Im not. But my father is not, and was not, a bad father. Presence doesn't make one a good father.
Posted by SoDakHawk
South Dakota
Member since Jun 2014
9563 posts
Posted on 3/5/15 at 10:36 am to
quote:

Seriously, as a committed dad with joint custody of my kid I cannot even fathom how you even have a question to answer. It's a freaking job versus your son. If you are honestly debating this, you are not as good of a father as you think you are. Sorry if that hurts, but it's the truth.
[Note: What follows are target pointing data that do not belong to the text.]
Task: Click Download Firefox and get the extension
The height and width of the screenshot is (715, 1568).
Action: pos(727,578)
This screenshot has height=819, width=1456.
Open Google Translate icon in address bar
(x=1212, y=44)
Boom. What this guy said. Shouldn't even be a question in your mind. Besides, you could end up geting fired or laid off within a year. Jobs aren't forever.

Posted by Festus
With Skillet
Member since Nov 2009
85626 posts
Posted on 3/5/15 at 10:36 am to
Gross. No, handjobs only.

But better than serving slurpees and beef jerky to a bunch of rednecks all day, amirite?


Booom!
Posted by TexasTiger1185
New Orleans
Member since Sep 2011
13131 posts
Posted on 3/5/15 at 10:36 am to
quote:

All of this. Excellent advice. Since you already keep the 60-70% of the time, a discussion with his mom prlly wouldnt hurt to see how she would be about giving custody and you keep the same 70/30 schedule with just a little bit more driving. I would honestly do everything I could to have both.
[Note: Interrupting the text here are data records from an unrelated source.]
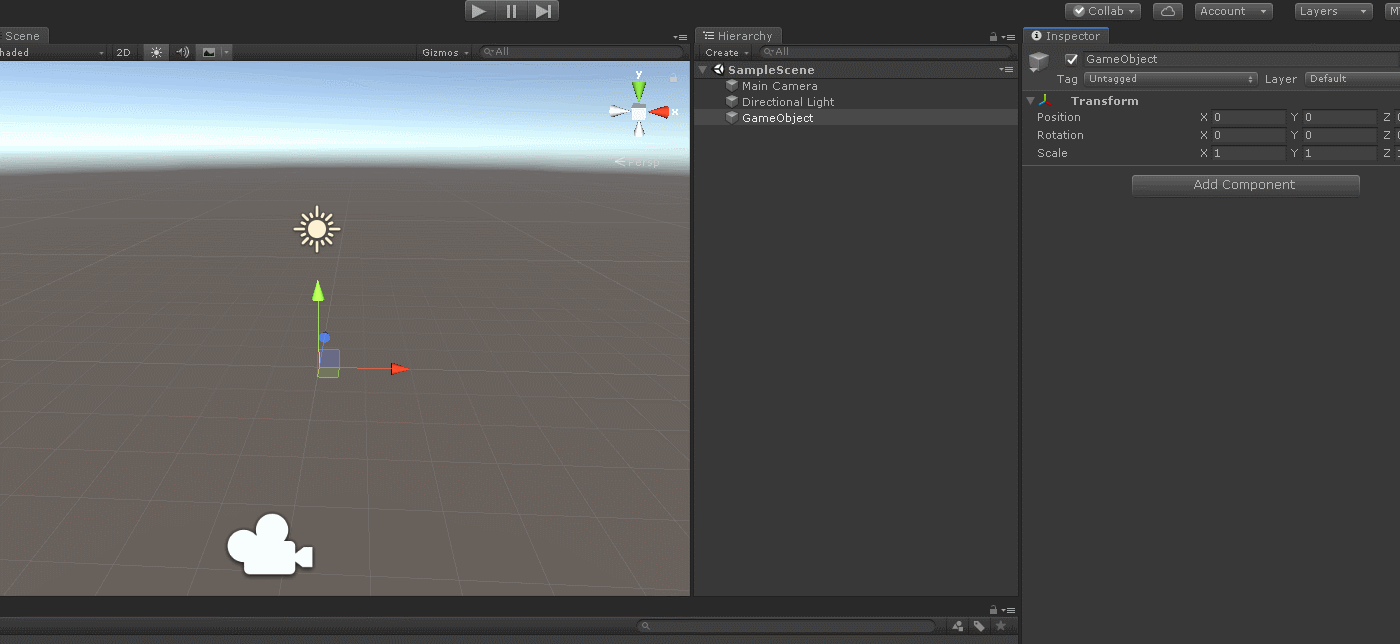1400x644 pixels.
Task: Click the Directional Light icon in Hierarchy
Action: 731,101
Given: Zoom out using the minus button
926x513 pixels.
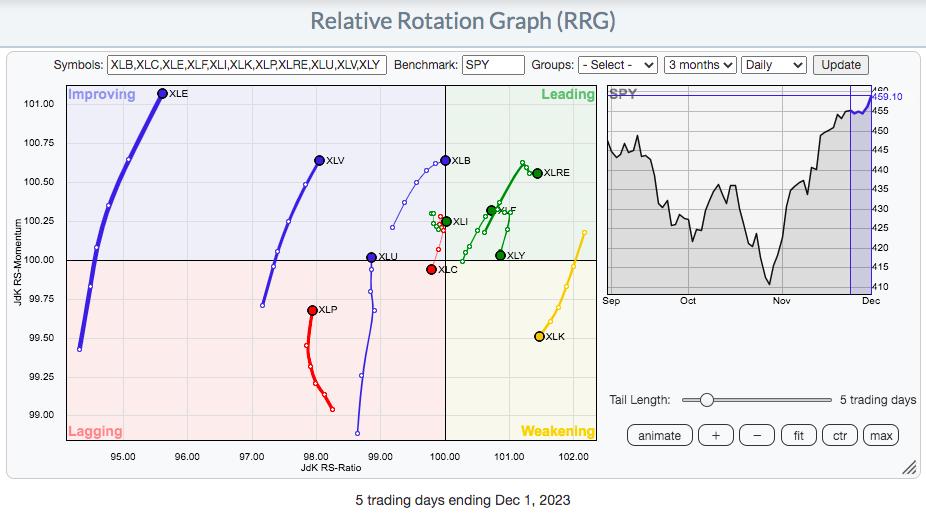Looking at the screenshot, I should click(x=757, y=435).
How is this kid supposed to go to school if he's in Houston and Austin 70/30? You're not taking into account the stress on the child. He wants to have friends too.
Posted by AllemanWC
Bayou Corne
Member since Jan 2015
967 posts
Posted on 3/5/15 at 10:37 am to
If you bail on your son now, how would your fiance view you as the future father of her children?
Best option seems to be to move middle ways of both. This gets you the dream job and lots of time with your son. Your sacrifice is the extra travel time for the benfit of spending time with your son. Not a big sacrifice and everyone wins.
Posted by Placebeaux
Bobby Fischer Fan Club President
Member since Jun 2008
51852 posts
Posted on 3/5/15 at 10:37 am to
quote:

I wouldn't think twice about it....stay with the kid.
Posted by Old Sarge
Dean of Admissions, LSU
Member since Jan 2012
58087 posts
Posted on 3/5/15 at 10:37 am to
quote:

Strangely enough, he notices when I'm busy with work because we hang out less. He'd definitey noticed if our time together was cut 50%.



I'm 44 with 4 kids

Some of these "take the money so you can buy your kid more stuff cause that's as good as time together" posters. Should post their age and parental history
Posted by Slingin Pickle
Fancy side of the North Shore
Member since Jun 2008
3036 posts
Posted on 3/5/15 at 10:37 am to
quote:

money cant buy happiness


as the owner of a sea doo, i disagree
Posted by AUjim
America
Member since Dec 2012
3706 posts
Posted on 3/5/15 at 10:38 am to
Not reading all the responses, because i dont need to.

That kid needs you way more than you need that job. 60% of the time now is >>>>>>>>>>> than 2-3 weekends every month. Sounds like now you're a part of the day to day. 3 hours away, you won't be.